Was haben die wohl zusammen besprochen? Sicher nur ganz wichtige Dinge!

Allein im Jahr 2020 trafen sich deutsche Regierungsvertreter mit Fridays-for-Future-Aktivisten: Unterabteilungsleiter, Staatssekretäre, Minister – und sogar die Bundeskanzlerin. FFF kritisiert, der Austausch bleibe häufig folgenlos. 584 Anzeige

Im vergangenen Jahr haben sich Vertreter der Bundesregierung mindestens 22 Mal mit Mitgliedern der Klimaschutzbewegung Fridays for Future (FFF) getroffen. Das geht aus einer Abfrage von WELT AM SONNTAG bei den Bundesministerien hervor. Besonders das Umweltministerium pflegte den Kontakt mit den Aktivisten.

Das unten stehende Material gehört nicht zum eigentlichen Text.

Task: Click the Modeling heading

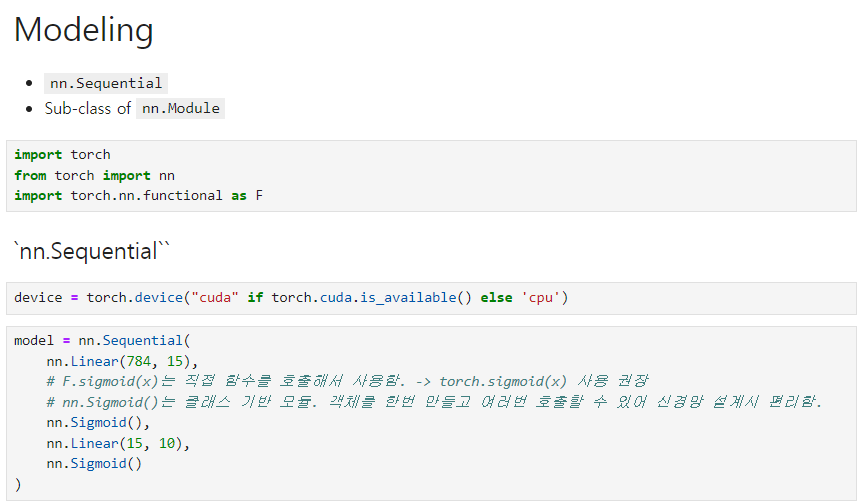Action: click(x=83, y=30)
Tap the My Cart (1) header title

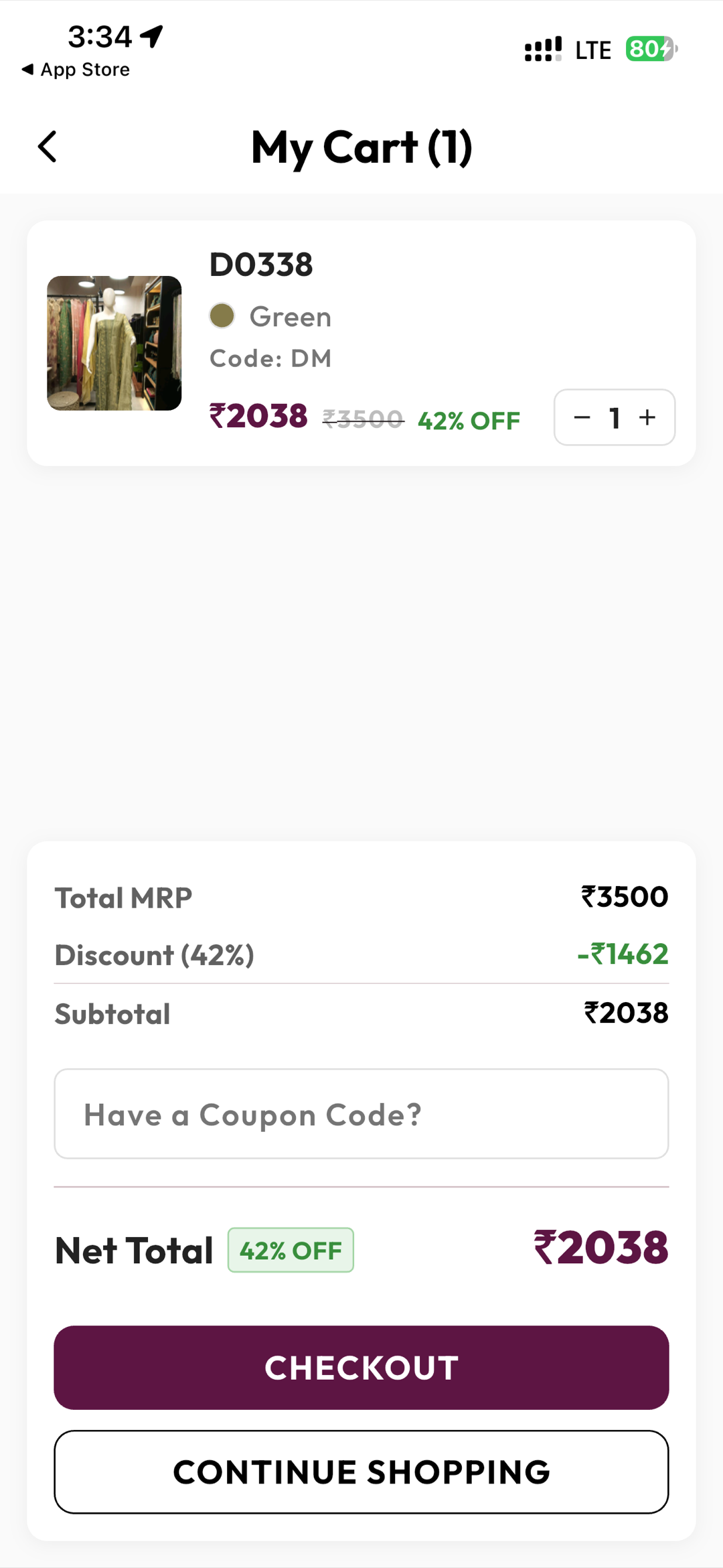click(x=362, y=147)
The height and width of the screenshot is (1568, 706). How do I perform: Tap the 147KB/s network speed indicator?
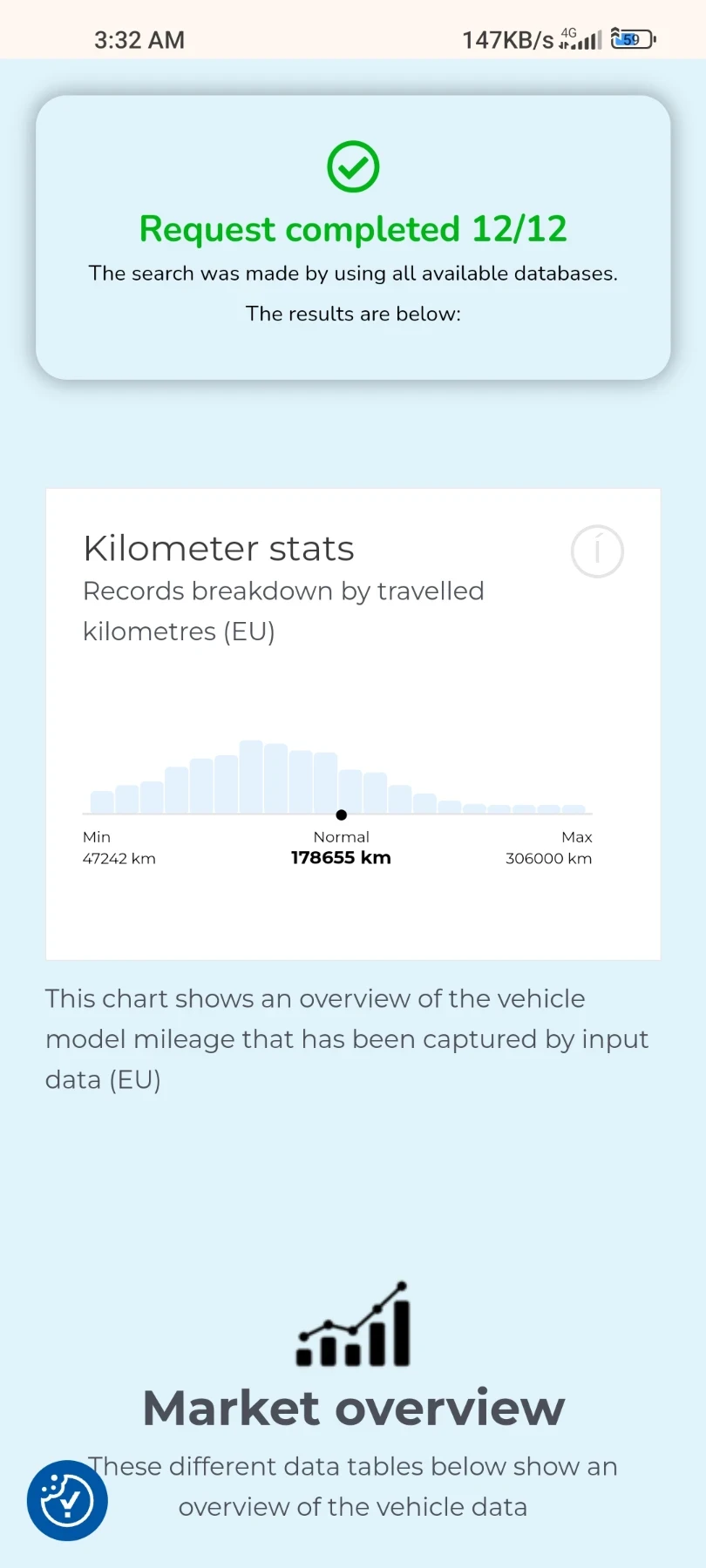point(508,40)
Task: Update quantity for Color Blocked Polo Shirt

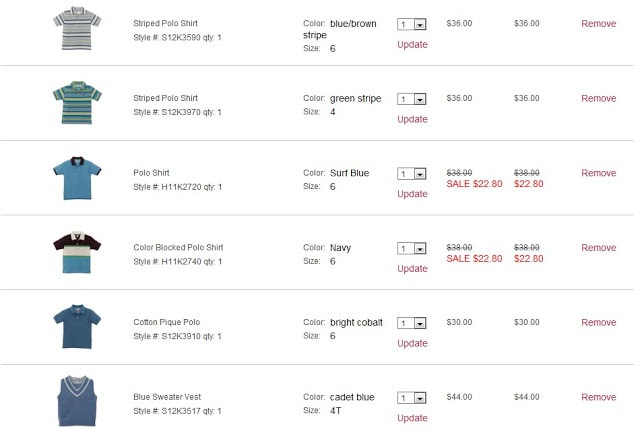Action: pyautogui.click(x=412, y=268)
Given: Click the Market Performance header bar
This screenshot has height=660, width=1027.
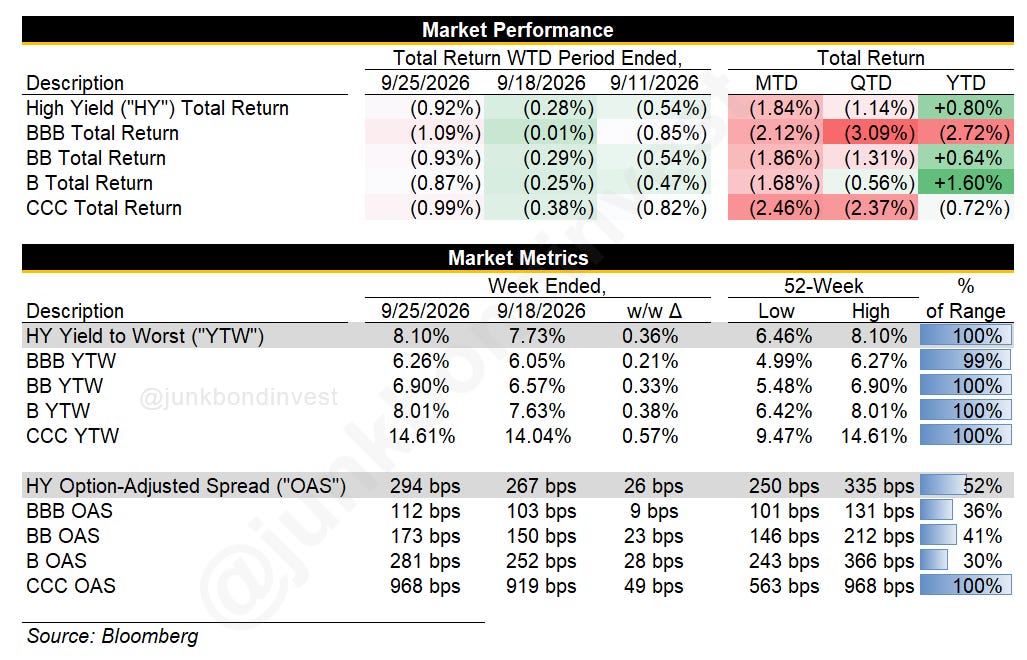Looking at the screenshot, I should [517, 29].
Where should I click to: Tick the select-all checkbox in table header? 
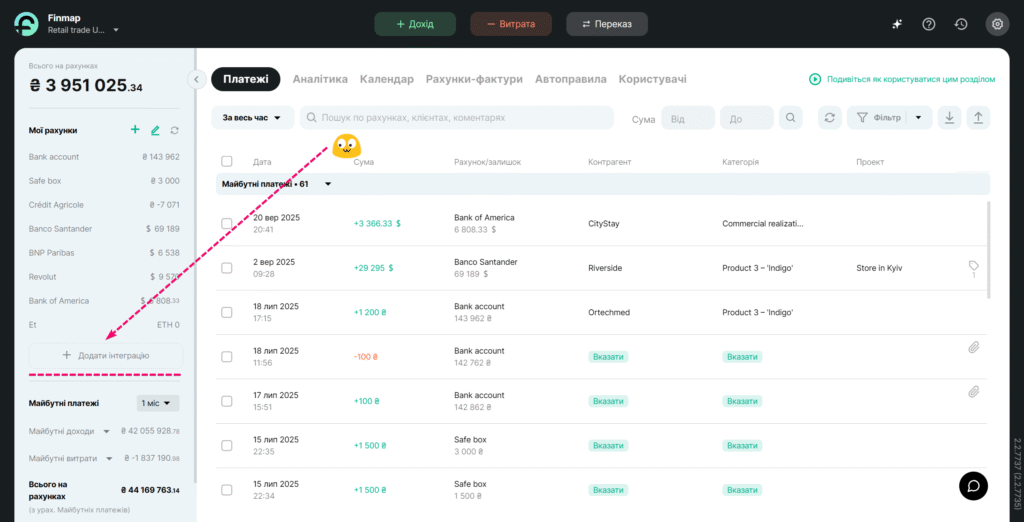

So gab es im vergangenen Jahr elf persönliche Gespräche und Diskussionsveranstaltungen mit Vertretern von Fridays for Future, an denen Mitarbeiter, Staatssekretäre oder Ministerin Svenja Schulze (SPD) persönlich teilnahmen. Dabei ging es in den meisten Fällen um den Austausch über konkrete politische Vorhaben wie das Klimapaket der Bundesregierung, die europäischen CO2-Reduktionsziele und die deutsche EU-Ratspräsidentschaft.

Das Bundeswirtschaftsministerium bestätigte drei Unterredungen. Zweimal traf sich der Parlamentarische Staatssekretär Thomas Bareiß (CDU) für Gespräche über den Klimaschutz mit Fridays-for-Future-Vertretern, einmal der Unterabteilungsleiter im Fachbereich Strom zum Austausch über das Erneuerbare-Energien-Gesetz.